EXERCISE BRIEF
Your task is to print each entry exactly as written.

MATERIAL TO PROCESS
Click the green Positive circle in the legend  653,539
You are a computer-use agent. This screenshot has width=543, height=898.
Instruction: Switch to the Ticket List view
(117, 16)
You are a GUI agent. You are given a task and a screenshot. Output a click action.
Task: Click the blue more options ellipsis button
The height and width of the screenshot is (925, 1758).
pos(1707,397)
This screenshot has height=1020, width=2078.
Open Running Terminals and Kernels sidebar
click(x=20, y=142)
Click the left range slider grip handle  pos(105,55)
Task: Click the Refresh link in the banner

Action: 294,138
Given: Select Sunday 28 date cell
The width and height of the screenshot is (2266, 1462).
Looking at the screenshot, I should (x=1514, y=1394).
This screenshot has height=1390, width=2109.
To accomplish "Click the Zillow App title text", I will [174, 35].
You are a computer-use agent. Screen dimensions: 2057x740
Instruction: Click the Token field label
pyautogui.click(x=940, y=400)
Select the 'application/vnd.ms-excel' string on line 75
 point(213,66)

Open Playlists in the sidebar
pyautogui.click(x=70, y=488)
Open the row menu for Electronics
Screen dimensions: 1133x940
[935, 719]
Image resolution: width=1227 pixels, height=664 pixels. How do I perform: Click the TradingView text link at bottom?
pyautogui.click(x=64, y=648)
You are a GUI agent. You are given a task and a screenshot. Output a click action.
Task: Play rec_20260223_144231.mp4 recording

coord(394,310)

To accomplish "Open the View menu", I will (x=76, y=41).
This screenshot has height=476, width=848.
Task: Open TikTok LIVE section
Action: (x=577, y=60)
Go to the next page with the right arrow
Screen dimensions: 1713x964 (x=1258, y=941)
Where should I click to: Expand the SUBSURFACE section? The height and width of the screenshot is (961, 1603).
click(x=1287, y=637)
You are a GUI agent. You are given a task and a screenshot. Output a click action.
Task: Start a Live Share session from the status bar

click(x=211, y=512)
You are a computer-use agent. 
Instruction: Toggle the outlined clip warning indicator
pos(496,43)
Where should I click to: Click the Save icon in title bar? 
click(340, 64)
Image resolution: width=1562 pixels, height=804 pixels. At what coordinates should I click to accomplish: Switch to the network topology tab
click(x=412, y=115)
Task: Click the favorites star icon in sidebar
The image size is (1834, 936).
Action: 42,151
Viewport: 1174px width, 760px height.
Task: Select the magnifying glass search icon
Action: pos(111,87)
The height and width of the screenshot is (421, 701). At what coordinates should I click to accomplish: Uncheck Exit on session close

PROBLEM SOLUTION
Click the green Positive circle in the legend  653,539
You are a computer-use agent. This screenshot has width=543, height=898.
Instruction: Switch to the Ticket List view
(117, 16)
You are a GUI agent. You are given a task and a screenshot. Output a click action.
Task: Click the blue more options ellipsis button
The height and width of the screenshot is (925, 1758).
pos(1707,397)
This screenshot has height=1020, width=2078.
Open Running Terminals and Kernels sidebar
click(x=20, y=142)
Click the left range slider grip handle  pos(105,55)
Task: Click the Refresh link in the banner

Action: 294,138
Given: Select Sunday 28 date cell
The width and height of the screenshot is (2266, 1462).
Looking at the screenshot, I should (x=1514, y=1394).
This screenshot has height=1390, width=2109.
To accomplish "Click the Zillow App title text", I will [174, 35].
You are a computer-use agent. Screen dimensions: 2057x740
Instruction: Click the Token field label
pyautogui.click(x=940, y=400)
Select the 'application/vnd.ms-excel' string on line 75
 point(213,66)

Open Playlists in the sidebar
pyautogui.click(x=70, y=488)
Open the row menu for Electronics
Screen dimensions: 1133x940
[935, 719]
Image resolution: width=1227 pixels, height=664 pixels. How do I perform: Click the TradingView text link at bottom?
pyautogui.click(x=64, y=648)
You are a GUI agent. You are given a task and a screenshot. Output a click action.
Task: Play rec_20260223_144231.mp4 recording

coord(394,310)

To accomplish "Open the View menu", I will (x=76, y=41).
This screenshot has height=476, width=848.
Task: Open TikTok LIVE section
Action: (x=577, y=60)
Go to the next page with the right arrow
Screen dimensions: 1713x964 (x=1258, y=941)
Where should I click to: Expand the SUBSURFACE section? The height and width of the screenshot is (961, 1603).
click(x=1287, y=637)
You are a GUI agent. You are given a task and a screenshot. Output a click action.
Task: Start a Live Share session from the status bar

click(x=211, y=512)
You are a computer-use agent. 
Instruction: Toggle the outlined clip warning indicator
pos(496,43)
Where should I click to: Click the Save icon in title bar? 
click(340, 64)
Image resolution: width=1562 pixels, height=804 pixels. At what coordinates should I click to accomplish: Switch to the network topology tab
click(x=412, y=115)
Task: Click the favorites star icon in sidebar
The image size is (1834, 936).
Action: 42,151
Viewport: 1174px width, 760px height.
Task: Select the magnifying glass search icon
Action: pos(111,87)
The height and width of the screenshot is (421, 701). At what coordinates should I click to accomplish: Uncheck Exit on session close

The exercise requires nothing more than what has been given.